Richart took the letter. "Well," said he, "such writing saw I never. A writeth with a needle's point; and clear to boot. Why is he not in my counting-house at Amsterdam instead of vagabonding it out yonder?"

"When I came to myself I was seated in the litter, and my good merchant holding of my hand. I babbled I know not what, and then shuddered awhile in silence. He put a horn of wine to my lips."

Catherine.] "Bless him! bless him!"

Eli.] "Whist!"

"And I told him what had befallen. He would see my leg. It was sprained sore, and swelled at the ankle; and all my points were broken, as I could scarce keep up my hose; and I said, 'Sir, I shall be but a burden to you, I doubt, and can make you no harmony now; my poor psaltery it is broken;' and I did grieve over my broken music, companion of so many weary leagues. But he patted me on the cheek, and bade me not fret; also he did put up my leg on a pillow, and tended me like a kind father.

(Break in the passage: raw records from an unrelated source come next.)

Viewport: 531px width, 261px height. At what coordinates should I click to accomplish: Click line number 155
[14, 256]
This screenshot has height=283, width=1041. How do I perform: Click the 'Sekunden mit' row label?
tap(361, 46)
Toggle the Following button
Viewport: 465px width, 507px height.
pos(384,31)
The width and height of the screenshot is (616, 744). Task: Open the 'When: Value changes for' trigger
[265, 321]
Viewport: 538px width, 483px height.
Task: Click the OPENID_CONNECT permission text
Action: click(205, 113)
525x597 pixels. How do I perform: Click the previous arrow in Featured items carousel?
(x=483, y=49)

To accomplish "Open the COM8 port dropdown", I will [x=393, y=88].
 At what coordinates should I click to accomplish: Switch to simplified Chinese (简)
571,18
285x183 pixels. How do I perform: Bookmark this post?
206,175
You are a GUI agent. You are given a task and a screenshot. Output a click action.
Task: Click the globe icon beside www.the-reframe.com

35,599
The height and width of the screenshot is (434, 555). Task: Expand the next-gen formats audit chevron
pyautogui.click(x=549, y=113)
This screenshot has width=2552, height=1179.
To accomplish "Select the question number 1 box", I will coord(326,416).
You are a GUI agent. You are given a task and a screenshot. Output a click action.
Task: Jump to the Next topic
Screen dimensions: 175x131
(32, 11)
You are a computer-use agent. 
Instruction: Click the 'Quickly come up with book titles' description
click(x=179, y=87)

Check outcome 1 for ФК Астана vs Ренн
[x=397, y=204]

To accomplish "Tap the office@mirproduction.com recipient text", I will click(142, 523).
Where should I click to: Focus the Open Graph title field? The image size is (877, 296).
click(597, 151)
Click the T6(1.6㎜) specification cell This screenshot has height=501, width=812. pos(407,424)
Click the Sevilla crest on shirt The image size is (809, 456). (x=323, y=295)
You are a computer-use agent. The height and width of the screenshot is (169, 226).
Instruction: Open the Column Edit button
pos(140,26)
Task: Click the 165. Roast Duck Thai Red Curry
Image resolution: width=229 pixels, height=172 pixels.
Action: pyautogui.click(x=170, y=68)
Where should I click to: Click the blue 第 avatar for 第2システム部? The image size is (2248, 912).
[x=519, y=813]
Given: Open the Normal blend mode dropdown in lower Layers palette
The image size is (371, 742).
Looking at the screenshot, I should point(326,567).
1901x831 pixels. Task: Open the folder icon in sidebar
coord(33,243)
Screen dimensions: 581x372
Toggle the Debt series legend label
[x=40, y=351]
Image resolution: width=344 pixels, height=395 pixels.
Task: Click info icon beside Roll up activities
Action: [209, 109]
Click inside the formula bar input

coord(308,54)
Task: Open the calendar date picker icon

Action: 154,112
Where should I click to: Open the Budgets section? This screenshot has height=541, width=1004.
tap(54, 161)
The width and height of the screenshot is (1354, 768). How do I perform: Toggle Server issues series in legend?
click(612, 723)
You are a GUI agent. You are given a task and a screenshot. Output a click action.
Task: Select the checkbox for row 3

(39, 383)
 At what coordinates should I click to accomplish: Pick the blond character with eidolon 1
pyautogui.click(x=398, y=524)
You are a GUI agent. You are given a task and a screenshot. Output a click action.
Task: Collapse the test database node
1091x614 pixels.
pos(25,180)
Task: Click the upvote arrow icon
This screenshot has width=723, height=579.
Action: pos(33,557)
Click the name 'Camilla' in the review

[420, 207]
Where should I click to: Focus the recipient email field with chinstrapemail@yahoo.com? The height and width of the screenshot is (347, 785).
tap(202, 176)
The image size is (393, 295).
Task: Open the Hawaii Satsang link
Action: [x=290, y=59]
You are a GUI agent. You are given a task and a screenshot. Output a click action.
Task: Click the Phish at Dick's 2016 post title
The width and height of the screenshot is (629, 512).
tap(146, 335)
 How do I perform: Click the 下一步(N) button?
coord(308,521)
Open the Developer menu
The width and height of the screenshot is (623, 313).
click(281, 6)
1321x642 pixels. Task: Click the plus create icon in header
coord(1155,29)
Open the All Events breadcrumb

"January 14.—I sit all day in the litter, for we are pushing forward with haste, and at night the good kind merchant sendeth me to bed, and will not let me work. Strange! whene'er I fall in with men like fiends, then the next moment God still sendeth me some good man or woman, lest I should turn away from human kind. Oh, Margaret! how strangely mixed they be, and how old I am by what I was three months agone! And lo! if good Master Fugger hath not been and bought me a psaltery."

Catherine.] "Eli, my man, an yon merchant comes our way let us buy a hundred ells of cloth of him, and not higgle."

Eli.] "That will I, take your oath on't!"